Get a Bangin Body

May 19, 2011
Get a Bangin Body

Get fit and sexy no matter what your wearing ...a Tip From Lisa Robins


Lisa Robins, Team Sci Fit

Are you in hot pursuit for the best swimsuit? Whether you’re going to be strapless, backless, booty bearing or teeny-tiny, we have the moves to get you looking your best just in time for bikini season.


You chose strapless, so it’s all about the shoulders for you. Follow these exercises to shape and tone those caps. Seated Dumbbell Shoulder Press on a Stability Ball Sit tall and strong with your heels under your hips, abs tight, shoulders pushed down and back behind your ears. With each exhalation, push your dumbbells straight over your head and squeeze, slowly lower down and repeat. Complete 3 sets of 12-15 repetitions. Lateral Shoulder Raises with a Thera-Band Place your right foot on your band and grab the handle in your right hand. Lift your arms straight to your side, shoulder level. Slowly lower and repeat. Complete 3 sets of 20 repetitions on each side. To increase intensity, shorten the length of your band by under your foot, or alternatively, lengthen the band to decrease the resistance as you fatigue.


Your back will definitely be seen, so let’s focus on shaping those lats and rear delts to create toned and sexy postural muscles.

The Bow and Arrow

Grab a thera-band and fold it in half. Place both stacked handles in the right hand, and extend the opposite end of the band taught in the left hand, with your left thumb pointing towards the ceiling. With your right elbow shoulder height, exhale and pull both handles in the outward to the right as you squeeze your shoulder blades together. Complete 20 repetitions and switch sides, completing 3 sets on each side.

Dumbbell Row

Stand with your heels under your hips, abs tight, knees soft. With dumbbells in-hand, sink into your knees and extend your arms forward with your palms facing down. Exhale, flip your grip so your palms face the ceiling and drive your elbows back to your side, as you squeeze your back and rear deltoids. Lower arms to the starting position and repeat the exercise 15 times, rest, and perform a total of three complete sets.


Sleek and smooth is your silhouette, so a major focus on the abs and glutes will be your answer to a flat tummy and round tush.

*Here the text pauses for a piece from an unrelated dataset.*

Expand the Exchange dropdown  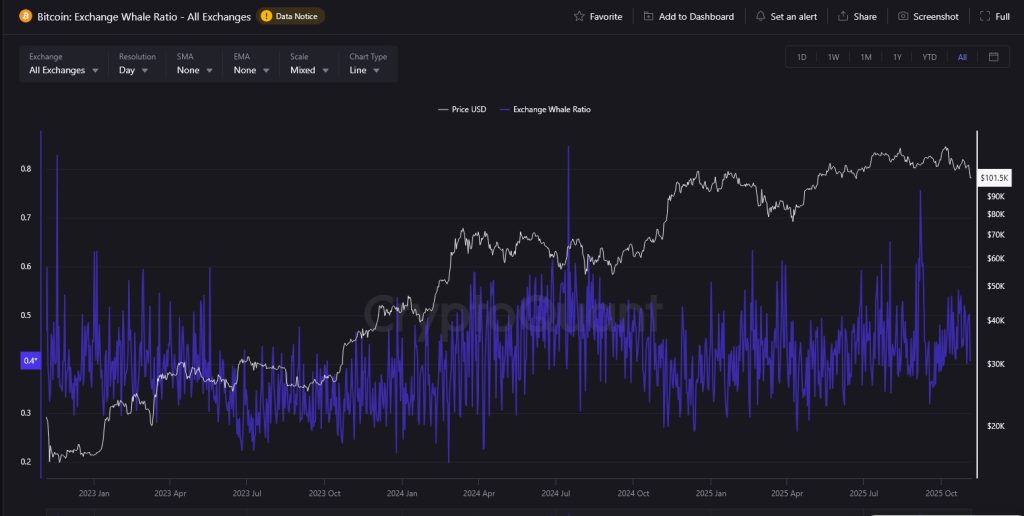(x=65, y=70)
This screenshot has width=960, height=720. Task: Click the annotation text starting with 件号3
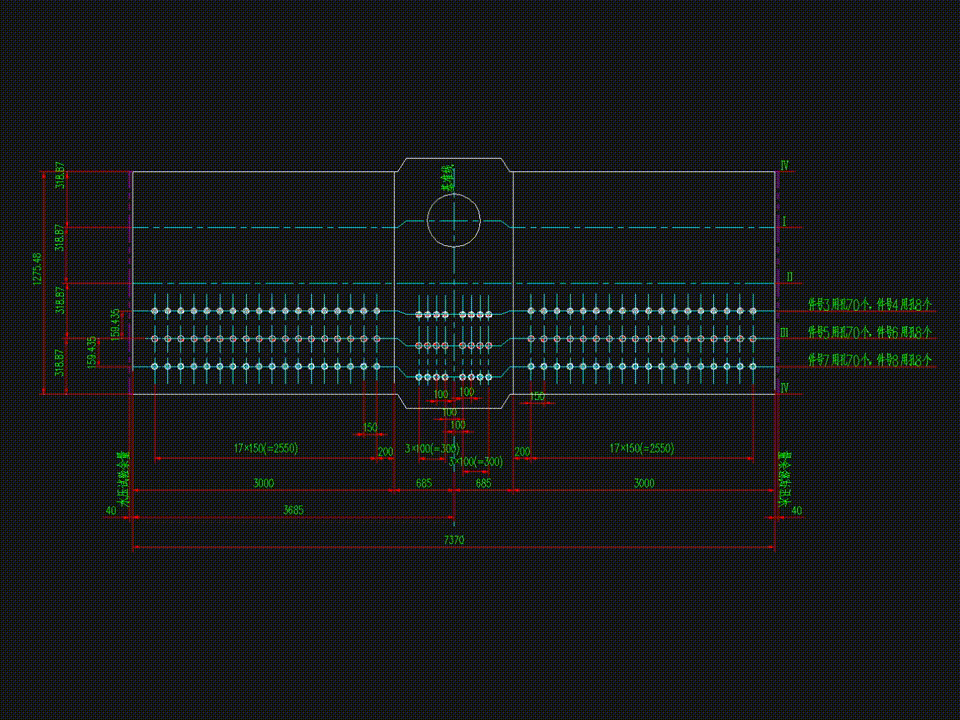(x=870, y=303)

Glute Press in Plank Position

Park your elbows and wrists on a mat so you create a tri-pod foundation for your upper body. Toes are curled under, with legs extended straight to support your abdominals. Inhale and drive your right knee towards your right elbow. Exhale and press your right heal 45 degrees back and up towards the ceiling and squeeze your butt and you straighten your leg. It is crucial to keep your abdominal muscles engaged and resist the temptation to drop your hips throughout the exercise in order to protect your low back. Repeat this exercise 20 times and switch legs, completing 3 sets per leg.

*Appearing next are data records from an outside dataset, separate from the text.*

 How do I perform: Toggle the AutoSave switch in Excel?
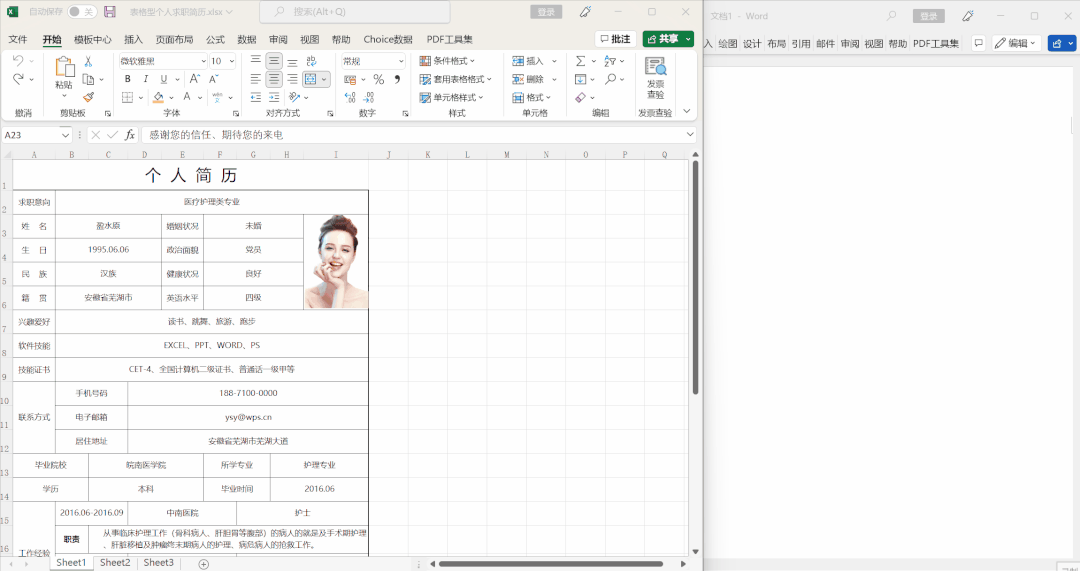[82, 12]
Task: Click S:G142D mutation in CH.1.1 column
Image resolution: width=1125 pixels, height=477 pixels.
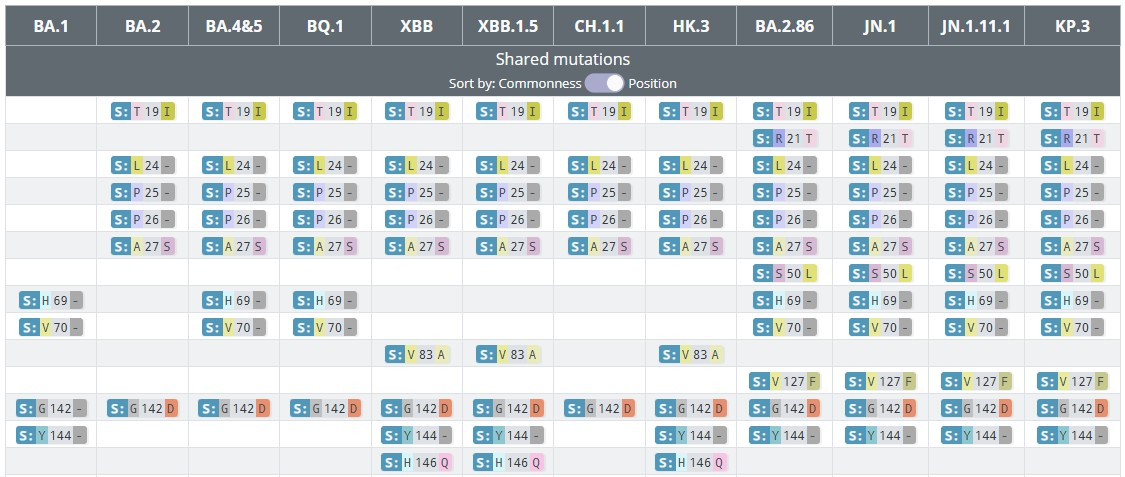Action: (600, 407)
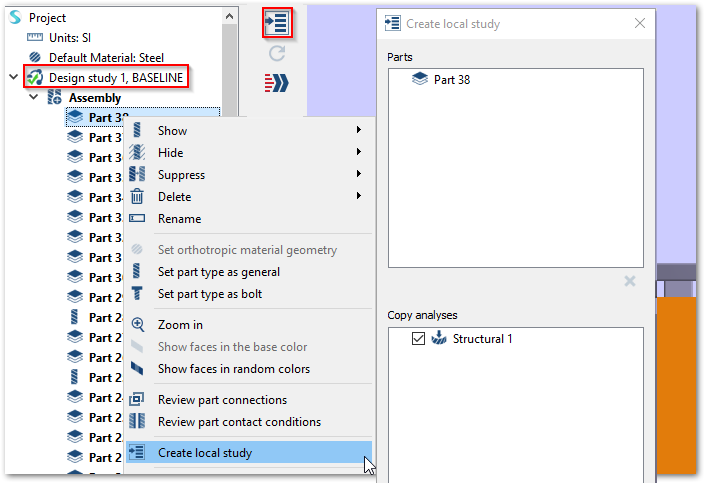Choose Set part type as bolt
Viewport: 705px width, 483px height.
(210, 294)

Grab a bender ball and place it between your feet as you engage your inner thighs. With legs straight up to the ceiling, abs pulled-in tight, toes pointed and palms pressed down on your mat, make tiny small circles clockwise with both legs. Rotate the ball 15 times each direction for a total of 3 sets per leg.


You are daring, cute and bold and want to make a statement. Try these exercises to tone and tighten your glutes and legs.

Gliding Lunge

Place a fitness glider or a paper plate underneath each foot, toes on, heels off. Begin with both feet under the hips, standing tall and strong. Lift you right heal off the floor and slide your right leg outward as you sink deep into your left knee. Exhale, push your toe down on your glider and draw your right leg back to the starting, standing position. Note: This is not a power movement; keep it slow, fluid and controlled as your legs feel the burn. Complete 30 repetitions per leg until you complete 4-sets per side.

Propped Weighted Squat

Place a bender ball between the knees and engage your inner thighs. With dumbbells in hand, slowly lower down to a sitting position with your butt pressed back as you support the propped ball between your knees. Exhale, drive your heels into the floor and lift to a standing position. Complete 3 sets of 15-20 repetitions, focusing on your quads, inner thighs butt and abs strong and tight.


• To keep muscles looking full and healthy, stay hydrated and drink up to a gallon and a half of water a day.
• Consume lots of green leafy vegetables, including asparagus, a natural diuretic, to banish bloat and water retention.
• As the temperature heats up, focus on eating small frequent meals to keep your metabolism and energy soaring.
• Keep your diet as clean and fresh as possible. Eating a diet rich in whole, unprocessed foods, not only keeps you feeling more satisfied longer, but will improve overall mood and enhance stamina.